The vast majority of Americans are unaware that the fate of a critical component of the Affordable Care Act sits in the hands of the Supreme Court justices, a new poll finds. An adverse ruling in that case would likely affect health insurance access, coverage and costs for millions of Americans.

In the latest Kaiser Health Tracking Poll released Thursday, just over half of those polled said they had heard “nothing at all” about the case, known as King v. Burwell. Twenty-five percent said they had heard “only a little” about the case. Those numbers represented only a slight decrease in unawareness regarding the case from January 2015 and December 2014, despite the fact that the Supreme Court heard oral arguments for the case in early March.

The outcome of King v. Burwell will determine whether federal subsidies for health insurance can be made available to Americans buying health insurance from government health care exchanges in all states, or just those where states themselves, rather than the federal government, set up the exchanges. If the Supreme Court rules in favor of the law’s challengers, it is expected that millions would be unable to afford health insurance, uninsured rates would spike and health insurance costs would soar, affecting even those who do not rely on subsidies to buy insurance.

Despite most respondents’ hearing little about the Supreme Court case, the majority said they expected a ruling in favor of the challengers would hurt the country as a whole, although just 27 percent said such a ruling would hurt them or their family. Poll respondents also tended to support Congressional action if the Supreme Court ruled against allowing the subsidies to remain available in all states, with 65 percent saying that Congress should pass a law, should a court decision limit financial assistance to states that run their own health care exchanges.

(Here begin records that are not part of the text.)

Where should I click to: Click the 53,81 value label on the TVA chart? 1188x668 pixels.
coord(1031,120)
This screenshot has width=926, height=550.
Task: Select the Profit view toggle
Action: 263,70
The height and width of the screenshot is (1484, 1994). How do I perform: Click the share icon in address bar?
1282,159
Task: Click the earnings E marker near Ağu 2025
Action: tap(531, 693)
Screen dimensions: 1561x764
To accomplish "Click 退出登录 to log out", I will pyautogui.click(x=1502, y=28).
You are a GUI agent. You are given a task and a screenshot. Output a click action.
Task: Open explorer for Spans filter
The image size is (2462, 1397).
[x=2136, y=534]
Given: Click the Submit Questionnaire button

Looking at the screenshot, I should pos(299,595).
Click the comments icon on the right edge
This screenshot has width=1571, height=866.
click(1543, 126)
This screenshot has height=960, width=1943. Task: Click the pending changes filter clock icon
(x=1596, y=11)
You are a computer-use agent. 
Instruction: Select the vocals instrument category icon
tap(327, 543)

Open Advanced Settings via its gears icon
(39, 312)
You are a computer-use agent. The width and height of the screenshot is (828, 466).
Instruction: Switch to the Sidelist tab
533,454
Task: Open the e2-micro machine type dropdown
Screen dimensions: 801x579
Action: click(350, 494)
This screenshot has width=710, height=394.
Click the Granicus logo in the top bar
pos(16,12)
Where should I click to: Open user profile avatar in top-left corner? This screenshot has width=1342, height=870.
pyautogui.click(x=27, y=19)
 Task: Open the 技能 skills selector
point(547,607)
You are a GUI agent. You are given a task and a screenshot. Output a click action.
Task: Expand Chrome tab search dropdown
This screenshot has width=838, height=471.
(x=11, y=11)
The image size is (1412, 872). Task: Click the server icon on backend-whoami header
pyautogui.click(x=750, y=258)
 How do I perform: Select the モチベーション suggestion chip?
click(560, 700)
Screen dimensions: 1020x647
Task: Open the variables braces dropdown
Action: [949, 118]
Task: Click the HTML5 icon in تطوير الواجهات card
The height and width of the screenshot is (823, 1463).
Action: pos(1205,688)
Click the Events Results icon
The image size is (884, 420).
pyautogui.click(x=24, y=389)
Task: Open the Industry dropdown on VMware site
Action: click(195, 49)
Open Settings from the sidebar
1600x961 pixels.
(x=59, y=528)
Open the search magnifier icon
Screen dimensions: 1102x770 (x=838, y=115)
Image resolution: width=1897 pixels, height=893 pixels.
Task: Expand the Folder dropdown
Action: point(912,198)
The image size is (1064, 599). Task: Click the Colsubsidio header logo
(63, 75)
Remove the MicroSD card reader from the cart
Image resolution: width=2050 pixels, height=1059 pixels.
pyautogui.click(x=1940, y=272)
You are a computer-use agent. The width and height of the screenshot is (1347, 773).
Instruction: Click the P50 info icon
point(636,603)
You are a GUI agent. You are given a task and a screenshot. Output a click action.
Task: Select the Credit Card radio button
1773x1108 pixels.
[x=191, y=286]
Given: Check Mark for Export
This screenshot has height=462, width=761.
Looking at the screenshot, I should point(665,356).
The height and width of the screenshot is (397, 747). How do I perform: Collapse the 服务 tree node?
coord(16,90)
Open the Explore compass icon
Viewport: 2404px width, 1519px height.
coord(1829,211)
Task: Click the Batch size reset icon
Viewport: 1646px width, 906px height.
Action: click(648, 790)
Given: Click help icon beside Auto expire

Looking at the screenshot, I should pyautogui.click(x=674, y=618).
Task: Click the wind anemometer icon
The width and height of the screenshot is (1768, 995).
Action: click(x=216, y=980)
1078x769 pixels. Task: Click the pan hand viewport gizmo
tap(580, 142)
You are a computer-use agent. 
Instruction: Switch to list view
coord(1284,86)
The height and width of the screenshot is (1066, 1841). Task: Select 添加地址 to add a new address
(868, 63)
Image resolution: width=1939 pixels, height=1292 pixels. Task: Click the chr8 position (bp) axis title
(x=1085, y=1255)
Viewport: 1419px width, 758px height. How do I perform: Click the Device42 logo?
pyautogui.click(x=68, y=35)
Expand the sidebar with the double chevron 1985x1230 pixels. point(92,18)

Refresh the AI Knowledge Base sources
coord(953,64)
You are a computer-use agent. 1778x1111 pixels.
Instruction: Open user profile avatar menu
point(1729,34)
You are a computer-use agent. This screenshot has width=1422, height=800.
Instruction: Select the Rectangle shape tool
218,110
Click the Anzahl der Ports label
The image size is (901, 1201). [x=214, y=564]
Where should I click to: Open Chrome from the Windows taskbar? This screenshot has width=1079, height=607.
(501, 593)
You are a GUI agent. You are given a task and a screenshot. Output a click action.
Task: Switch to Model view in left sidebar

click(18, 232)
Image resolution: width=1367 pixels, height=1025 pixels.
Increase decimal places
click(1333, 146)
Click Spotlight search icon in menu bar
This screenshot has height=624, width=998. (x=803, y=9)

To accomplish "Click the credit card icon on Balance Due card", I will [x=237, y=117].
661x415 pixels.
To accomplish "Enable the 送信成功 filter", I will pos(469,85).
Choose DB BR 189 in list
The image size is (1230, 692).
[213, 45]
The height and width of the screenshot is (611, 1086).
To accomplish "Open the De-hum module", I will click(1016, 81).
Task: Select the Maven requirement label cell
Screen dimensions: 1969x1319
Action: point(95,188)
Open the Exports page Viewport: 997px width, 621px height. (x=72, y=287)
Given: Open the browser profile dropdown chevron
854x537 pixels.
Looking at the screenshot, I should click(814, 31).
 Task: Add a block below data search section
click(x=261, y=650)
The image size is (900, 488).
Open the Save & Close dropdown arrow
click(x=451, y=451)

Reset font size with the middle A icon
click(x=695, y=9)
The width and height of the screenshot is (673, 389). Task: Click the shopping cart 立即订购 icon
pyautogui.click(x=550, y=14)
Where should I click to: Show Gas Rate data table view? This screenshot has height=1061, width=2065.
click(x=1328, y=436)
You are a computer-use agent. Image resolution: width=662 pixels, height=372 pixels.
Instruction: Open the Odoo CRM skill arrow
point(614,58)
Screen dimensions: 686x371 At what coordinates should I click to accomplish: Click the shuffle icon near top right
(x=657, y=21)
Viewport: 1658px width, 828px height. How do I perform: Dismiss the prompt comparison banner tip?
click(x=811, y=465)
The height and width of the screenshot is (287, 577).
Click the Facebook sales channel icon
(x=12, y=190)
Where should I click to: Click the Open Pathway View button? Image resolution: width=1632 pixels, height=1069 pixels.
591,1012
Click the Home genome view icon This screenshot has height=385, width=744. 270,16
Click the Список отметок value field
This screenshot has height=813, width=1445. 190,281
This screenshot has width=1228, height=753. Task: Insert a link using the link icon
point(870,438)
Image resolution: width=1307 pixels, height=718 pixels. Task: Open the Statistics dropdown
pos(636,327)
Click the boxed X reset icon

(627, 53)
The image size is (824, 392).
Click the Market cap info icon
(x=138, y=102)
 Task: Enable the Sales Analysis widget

A previous recent survey about awareness of the Supreme Court case produced similar results. On March 2, two days before the case was argued before the Supreme Court, Independent Women’s Voice, a conservative nonprofit organization, published results of a survey indicating that 61 percent of the nearly 1,000 people it polled — all of whom lived in states with federal health exchanges that are at risk of losing these subsidies — had heard little or nothing about King v. Burwell. The poll’s margin of error was plus or minus 4.5 percent.

The Kaiser Health Tracking Poll was conducted by telephone from March 6-12 and sampled 1,503 adults in all states in English and Spanish. The margin of error was plus or minus 3 percentage points.